This is an as near as I can tell exact British equivalent of U.S. “tough guy,” usually used in a sporting or criminal context. The quintessential hard man is footballer-turned-actor Vinnie Jones. The OED gives no definition or etymology, but the phrase appeared as early as 1984, in this capsule movie review in The Guradian.
“Sequel again features Gene Hackman as maverick, hard-man cop Popeye Doyle, back on the trail of his old drugs-czar adversary Fernando Rey.” (The Guardian, 1984)
Some other examples (taken from OED citations in other words’ definitions):
“There was no room to express love and only space for one kind of man: the hard man, the man’s man.” (Face, 1995)
“To his prison mates Archie was a swaggering hard man who never let a sliver of emotion through the tough exterior he had built against the world.” (Evening News [Edinburgh], 1998)
“Self-styled Hampstead hard man..is actually just a big-mouthed wet.” (Q, February 2003)

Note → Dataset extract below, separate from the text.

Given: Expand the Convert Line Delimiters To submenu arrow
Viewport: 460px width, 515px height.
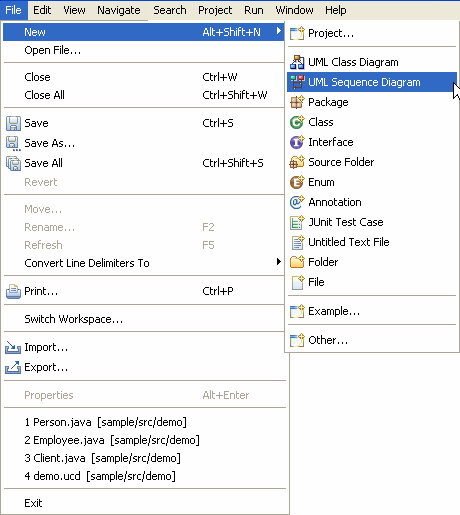Looking at the screenshot, I should 279,262.
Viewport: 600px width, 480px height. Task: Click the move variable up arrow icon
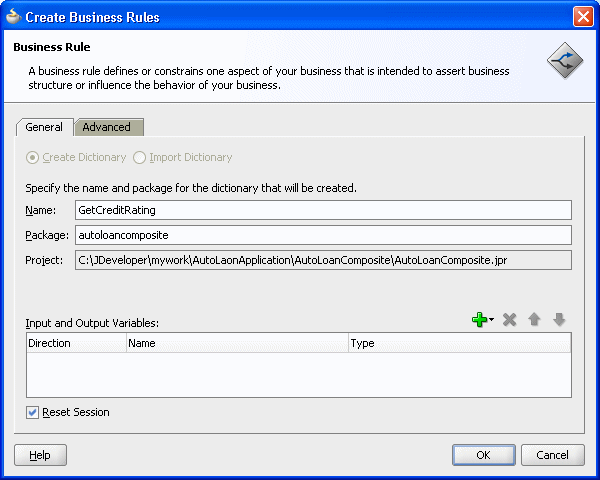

Historically, to the extent the the phrase could be found in the U.S., it was in phrases like “You’re a hard man to track down” or in the off-color Mae West chiasmus “A hard man is good to find.” I had assumed I would never encounter the tough-guy meaning here. But I assumed wrong. In a column about (American) footballer Jim Brown in yesterday’s New York Times, sports columnist George Vecsey wrote, “His aging high school teammates still shudder from the dreaded Tuesday tackling drills and know him as a hard man in public life.”
Figures it would be Vecsey, a soccer fan and a man of the world. I don’t expect to come across it again.